For many years I didn't react well to those nagging little problems-the "pebbles in my shoe." I was used to either calling things "bad luck," getting ticked off, or just shrugging my shoulders while muttering "What's the use?"Then I discovered 1 Thessalonians 5:18, and I began to measure my walk with God by those four simple words: "In everything give thanks." To my amazement, I started to notice a change in my attitude about life in general. I began to realize that God wants to invade every area of my life.
Let me suggest three reasons God commanded us to give thanks in all things:
First, giving thanks in all things expresses faith-faith in the God who knows what He's doing; faith in the God who sovereignly rules in all that happens to us. Isn't that what He wants from us?
Second, He knew we wouldn't do it naturally. Giving thanks in all things means I am no longer walking as a mere man, grumbling and griping, but walking as a spiritual man (see 1 Cor. 2:14,15)-a man who sees God at work...even in the grains of sand that tend to fill my shoes.
Isn't that a little bit of what's wrong with twentieth-century Christianity? Don't we divorce God from the details of daily experience? Don't we ultimately dislike those things that we can't seem to control? Let's be honest, we'd rather gripe, complain and be miserable about circumstances than give thanks.

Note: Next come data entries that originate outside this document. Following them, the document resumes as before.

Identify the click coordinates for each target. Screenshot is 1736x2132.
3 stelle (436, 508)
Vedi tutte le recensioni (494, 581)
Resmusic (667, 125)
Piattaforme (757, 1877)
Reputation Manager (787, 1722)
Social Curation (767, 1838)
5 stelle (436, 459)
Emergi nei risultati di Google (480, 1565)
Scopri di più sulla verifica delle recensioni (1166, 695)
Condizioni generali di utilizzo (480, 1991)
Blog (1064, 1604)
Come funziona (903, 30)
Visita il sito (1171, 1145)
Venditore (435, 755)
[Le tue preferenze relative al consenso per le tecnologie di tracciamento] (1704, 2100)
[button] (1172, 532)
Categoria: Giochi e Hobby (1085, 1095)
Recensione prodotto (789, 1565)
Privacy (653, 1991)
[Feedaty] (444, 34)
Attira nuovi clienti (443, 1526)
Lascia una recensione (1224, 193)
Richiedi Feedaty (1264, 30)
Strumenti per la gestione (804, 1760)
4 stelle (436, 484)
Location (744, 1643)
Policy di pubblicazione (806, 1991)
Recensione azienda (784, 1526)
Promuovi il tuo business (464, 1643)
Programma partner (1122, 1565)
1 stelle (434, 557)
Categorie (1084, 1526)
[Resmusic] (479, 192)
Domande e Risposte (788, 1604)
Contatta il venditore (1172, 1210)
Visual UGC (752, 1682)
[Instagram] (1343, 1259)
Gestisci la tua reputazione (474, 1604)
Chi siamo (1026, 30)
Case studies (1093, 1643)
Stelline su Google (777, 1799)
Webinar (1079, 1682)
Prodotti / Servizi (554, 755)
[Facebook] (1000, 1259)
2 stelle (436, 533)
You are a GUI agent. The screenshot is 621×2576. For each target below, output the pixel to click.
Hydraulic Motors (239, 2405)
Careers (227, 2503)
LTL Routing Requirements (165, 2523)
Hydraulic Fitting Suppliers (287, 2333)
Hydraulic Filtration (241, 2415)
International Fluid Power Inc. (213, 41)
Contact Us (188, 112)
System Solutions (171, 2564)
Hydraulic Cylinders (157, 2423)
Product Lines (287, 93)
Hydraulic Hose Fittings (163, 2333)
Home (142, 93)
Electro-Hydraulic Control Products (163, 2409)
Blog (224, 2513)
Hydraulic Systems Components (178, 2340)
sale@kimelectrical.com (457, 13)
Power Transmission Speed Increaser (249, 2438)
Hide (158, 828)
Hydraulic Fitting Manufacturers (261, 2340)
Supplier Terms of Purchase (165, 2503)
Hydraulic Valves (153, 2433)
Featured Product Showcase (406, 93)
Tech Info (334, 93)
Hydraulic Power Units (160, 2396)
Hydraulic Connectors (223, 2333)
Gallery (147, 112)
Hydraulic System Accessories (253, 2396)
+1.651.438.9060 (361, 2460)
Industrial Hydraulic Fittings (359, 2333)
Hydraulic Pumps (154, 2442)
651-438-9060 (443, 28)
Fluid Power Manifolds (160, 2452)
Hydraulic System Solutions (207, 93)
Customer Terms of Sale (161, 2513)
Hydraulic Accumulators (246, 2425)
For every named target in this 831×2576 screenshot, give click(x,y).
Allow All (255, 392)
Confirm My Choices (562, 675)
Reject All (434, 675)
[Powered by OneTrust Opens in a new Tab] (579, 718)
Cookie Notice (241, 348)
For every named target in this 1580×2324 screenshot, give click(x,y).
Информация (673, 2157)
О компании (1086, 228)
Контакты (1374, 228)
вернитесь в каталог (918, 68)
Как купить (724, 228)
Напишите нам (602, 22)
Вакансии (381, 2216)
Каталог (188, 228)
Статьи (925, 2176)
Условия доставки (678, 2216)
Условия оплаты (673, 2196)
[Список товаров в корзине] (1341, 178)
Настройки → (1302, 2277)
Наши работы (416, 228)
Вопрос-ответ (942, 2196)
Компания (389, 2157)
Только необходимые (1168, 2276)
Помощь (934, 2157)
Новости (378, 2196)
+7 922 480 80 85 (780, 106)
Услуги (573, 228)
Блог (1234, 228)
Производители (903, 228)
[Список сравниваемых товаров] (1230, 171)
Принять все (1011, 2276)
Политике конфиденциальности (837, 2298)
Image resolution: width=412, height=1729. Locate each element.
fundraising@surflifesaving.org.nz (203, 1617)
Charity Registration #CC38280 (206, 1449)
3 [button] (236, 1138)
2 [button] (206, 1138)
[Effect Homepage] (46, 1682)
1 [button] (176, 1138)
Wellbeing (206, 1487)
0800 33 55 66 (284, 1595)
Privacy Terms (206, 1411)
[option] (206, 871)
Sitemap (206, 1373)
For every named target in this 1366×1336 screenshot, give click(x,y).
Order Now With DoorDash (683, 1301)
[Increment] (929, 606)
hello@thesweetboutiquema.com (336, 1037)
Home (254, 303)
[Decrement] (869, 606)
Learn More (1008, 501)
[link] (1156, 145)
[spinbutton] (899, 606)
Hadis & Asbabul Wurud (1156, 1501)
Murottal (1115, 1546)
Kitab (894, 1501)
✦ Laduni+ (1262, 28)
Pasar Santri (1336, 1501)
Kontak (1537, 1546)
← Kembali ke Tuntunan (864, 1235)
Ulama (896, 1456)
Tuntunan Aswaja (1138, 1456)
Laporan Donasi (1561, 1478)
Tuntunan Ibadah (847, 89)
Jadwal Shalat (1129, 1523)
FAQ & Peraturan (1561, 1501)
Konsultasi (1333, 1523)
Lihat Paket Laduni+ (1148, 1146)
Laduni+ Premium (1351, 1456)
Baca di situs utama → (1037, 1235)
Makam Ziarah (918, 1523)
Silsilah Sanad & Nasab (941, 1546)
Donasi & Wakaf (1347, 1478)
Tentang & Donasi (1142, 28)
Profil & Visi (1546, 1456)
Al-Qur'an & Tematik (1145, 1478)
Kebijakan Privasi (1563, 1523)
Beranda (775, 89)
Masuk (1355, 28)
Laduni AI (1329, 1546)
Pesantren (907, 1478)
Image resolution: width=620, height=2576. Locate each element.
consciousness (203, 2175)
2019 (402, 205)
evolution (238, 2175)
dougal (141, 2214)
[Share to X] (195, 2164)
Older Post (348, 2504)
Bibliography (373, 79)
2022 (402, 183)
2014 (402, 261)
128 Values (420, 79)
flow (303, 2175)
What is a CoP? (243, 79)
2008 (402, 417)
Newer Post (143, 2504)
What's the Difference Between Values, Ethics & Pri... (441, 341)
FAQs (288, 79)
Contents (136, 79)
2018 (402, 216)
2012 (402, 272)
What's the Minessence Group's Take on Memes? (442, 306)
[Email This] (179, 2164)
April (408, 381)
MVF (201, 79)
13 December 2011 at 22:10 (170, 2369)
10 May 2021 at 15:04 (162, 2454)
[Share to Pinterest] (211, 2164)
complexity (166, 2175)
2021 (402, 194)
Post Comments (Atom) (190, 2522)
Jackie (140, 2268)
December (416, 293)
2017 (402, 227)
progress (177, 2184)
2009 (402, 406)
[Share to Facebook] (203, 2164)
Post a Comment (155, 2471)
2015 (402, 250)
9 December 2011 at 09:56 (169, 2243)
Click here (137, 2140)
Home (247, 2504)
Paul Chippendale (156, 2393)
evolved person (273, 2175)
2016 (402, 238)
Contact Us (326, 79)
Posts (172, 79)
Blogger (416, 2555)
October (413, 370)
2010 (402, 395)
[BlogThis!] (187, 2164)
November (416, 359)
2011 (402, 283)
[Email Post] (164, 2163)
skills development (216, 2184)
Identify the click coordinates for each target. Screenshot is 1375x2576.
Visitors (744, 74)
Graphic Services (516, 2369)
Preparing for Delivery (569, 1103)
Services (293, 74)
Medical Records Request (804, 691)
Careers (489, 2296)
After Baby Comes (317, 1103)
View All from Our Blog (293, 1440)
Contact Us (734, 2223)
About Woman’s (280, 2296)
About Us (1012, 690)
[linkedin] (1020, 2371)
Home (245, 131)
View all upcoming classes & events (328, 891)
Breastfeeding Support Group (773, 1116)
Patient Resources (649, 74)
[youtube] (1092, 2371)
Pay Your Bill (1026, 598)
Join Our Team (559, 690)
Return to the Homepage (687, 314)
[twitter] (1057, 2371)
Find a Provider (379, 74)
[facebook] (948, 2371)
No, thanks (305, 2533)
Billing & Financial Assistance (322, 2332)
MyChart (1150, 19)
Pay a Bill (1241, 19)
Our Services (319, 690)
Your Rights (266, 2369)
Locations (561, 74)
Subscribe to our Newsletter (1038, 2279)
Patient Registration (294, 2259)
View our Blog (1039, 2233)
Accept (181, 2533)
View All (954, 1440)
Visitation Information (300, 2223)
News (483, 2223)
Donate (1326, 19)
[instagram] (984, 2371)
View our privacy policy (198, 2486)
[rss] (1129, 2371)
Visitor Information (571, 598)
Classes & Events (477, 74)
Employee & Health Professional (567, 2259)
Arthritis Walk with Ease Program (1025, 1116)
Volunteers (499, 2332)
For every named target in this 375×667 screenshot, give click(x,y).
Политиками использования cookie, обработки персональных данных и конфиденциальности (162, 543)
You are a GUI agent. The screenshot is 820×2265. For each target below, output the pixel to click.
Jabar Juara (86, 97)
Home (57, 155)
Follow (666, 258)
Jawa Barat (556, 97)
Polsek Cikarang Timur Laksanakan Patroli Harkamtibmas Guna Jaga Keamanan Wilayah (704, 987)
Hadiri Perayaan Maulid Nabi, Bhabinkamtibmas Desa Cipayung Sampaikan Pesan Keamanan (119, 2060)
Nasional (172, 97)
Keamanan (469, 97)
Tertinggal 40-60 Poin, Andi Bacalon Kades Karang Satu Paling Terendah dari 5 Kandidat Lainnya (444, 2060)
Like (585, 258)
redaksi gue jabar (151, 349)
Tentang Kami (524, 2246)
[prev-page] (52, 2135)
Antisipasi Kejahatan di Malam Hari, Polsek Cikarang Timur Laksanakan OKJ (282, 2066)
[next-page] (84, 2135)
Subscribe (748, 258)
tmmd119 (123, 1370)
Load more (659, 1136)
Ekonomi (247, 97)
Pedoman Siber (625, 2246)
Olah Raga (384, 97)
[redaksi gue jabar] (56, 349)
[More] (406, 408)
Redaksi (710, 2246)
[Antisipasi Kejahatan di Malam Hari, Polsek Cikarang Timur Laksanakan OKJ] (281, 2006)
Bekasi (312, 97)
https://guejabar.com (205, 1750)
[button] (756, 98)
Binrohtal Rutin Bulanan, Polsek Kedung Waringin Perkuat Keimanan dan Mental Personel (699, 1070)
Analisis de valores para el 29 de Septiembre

Finally, God wants to teach us how to deal with the irritating grains of sand so we can get on with climbing the mountains He has for us. All we see are the pebbles, and we think if we could just remove all those pebbles then we could get on with real life. But the pebbles are the real life that God brings us day by day. He wants to use those irritants to instruct us and to see us mature in Christ.